The key takeaway is simple: your net income was reduced by these paper expenses. To find the cash, we just need to reverse that effect by adding them back.
Adjusting for Changes in Working Capital
Now for the part that often trips people up, but it's where the real story is told. We need to look at the changes in your working capital—essentially, your short-term operational assets and liabilities. This means looking at things like your customer invoices (accounts receivable), your stock levels (inventory), and what you owe suppliers (accounts payable).
You’ll need your balance sheets from the start and end of the period for this. The logic is all about figuring out where your cash has been tied up or freed up.
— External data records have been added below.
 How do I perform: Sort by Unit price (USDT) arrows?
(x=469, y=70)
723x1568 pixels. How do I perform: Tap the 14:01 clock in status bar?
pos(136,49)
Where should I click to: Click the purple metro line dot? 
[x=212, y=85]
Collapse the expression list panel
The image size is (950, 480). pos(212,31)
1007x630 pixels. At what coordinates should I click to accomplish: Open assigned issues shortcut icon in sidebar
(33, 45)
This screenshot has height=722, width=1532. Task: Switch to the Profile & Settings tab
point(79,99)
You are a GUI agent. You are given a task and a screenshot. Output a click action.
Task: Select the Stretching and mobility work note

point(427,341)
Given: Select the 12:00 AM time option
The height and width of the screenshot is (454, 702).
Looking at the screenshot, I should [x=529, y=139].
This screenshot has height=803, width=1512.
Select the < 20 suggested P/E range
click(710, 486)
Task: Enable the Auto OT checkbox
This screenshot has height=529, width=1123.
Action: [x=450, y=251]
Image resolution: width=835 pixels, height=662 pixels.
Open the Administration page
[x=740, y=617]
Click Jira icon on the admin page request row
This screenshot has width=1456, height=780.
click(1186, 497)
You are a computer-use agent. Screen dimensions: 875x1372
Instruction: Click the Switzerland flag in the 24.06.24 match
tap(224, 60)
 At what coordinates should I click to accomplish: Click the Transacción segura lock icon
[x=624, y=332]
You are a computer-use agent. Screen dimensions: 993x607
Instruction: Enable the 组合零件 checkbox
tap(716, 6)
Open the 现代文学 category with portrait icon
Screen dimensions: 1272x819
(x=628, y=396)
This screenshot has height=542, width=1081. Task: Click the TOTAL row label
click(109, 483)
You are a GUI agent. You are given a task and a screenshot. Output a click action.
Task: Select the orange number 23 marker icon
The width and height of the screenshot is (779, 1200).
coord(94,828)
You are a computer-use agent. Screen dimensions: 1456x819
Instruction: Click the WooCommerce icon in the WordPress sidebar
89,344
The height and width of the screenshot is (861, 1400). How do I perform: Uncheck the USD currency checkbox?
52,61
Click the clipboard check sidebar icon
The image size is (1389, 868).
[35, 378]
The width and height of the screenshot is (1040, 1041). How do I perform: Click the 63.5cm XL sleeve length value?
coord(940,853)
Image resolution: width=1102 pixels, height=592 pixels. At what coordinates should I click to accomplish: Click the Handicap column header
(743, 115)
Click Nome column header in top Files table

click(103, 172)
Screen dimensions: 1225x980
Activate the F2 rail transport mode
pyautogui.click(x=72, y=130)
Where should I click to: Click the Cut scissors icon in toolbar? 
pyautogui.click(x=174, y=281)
- Increase in an Asset (e.g., Accounts Receivable): If your customers owe you more money at the end of the month than at the start, it means you've made sales but are still waiting for the cash. That cash is trapped, so you subtract this increase from your net income.
- Decrease in an Asset (e.g., Inventory): If your stock levels have dropped, it’s usually because you’ve sold more than you’ve bought. This generally means cash has come in. So, you add this decrease back to your net income.
- Increase in a Liability (e.g., Accounts Payable): If you owe your suppliers more money, it means you’ve held onto your cash instead of paying them immediately. This has preserved your cash position, so you add this increase to net income.
- Decrease in a Liability (e.g., Accounts Payable): If you've paid your suppliers and reduced what you owe, cash has left your business. Therefore, you subtract this decrease from net income.
Getting your head around https://stewartaccounting.co.uk/what-is-accounts-payable-and-receivable/ is fundamental to getting these adjustments right.
The process of pulling this information together from your core reports is a clear, logical flow.

As you can see, the balance sheet and income statement are the two documents that feed directly into creating your cash flow statement.
A Worked Example: E-commerce Business
Let's make this real. Imagine "Crafty Creations Ltd," a UK-based e-commerce store. Here are their numbers for the last quarter:
- Net Income: £30,000
- Depreciation Expense: £5,000
- Increase in Accounts Receivable: £8,000 (More customers owe them money)
- Increase in Inventory: £4,000 (They bought more stock than they sold)
- Increase in Accounts Payable: £6,000 (They owe more to their suppliers)
Here’s how Crafty Creations would work out its operating cash flow.
They'd start with their £30,000 Net Income.
Then, they'd add back the non-cash depreciation of £5,000.
Next, the adjustments for working capital. The £8,000 increase in what customers owe them is a cash drain, so that gets subtracted. The £4,000 they spent on extra stock also used up cash, so that’s subtracted too. Finally, holding off on paying suppliers by an extra £6,000 kept cash in the bank, so that figure is added.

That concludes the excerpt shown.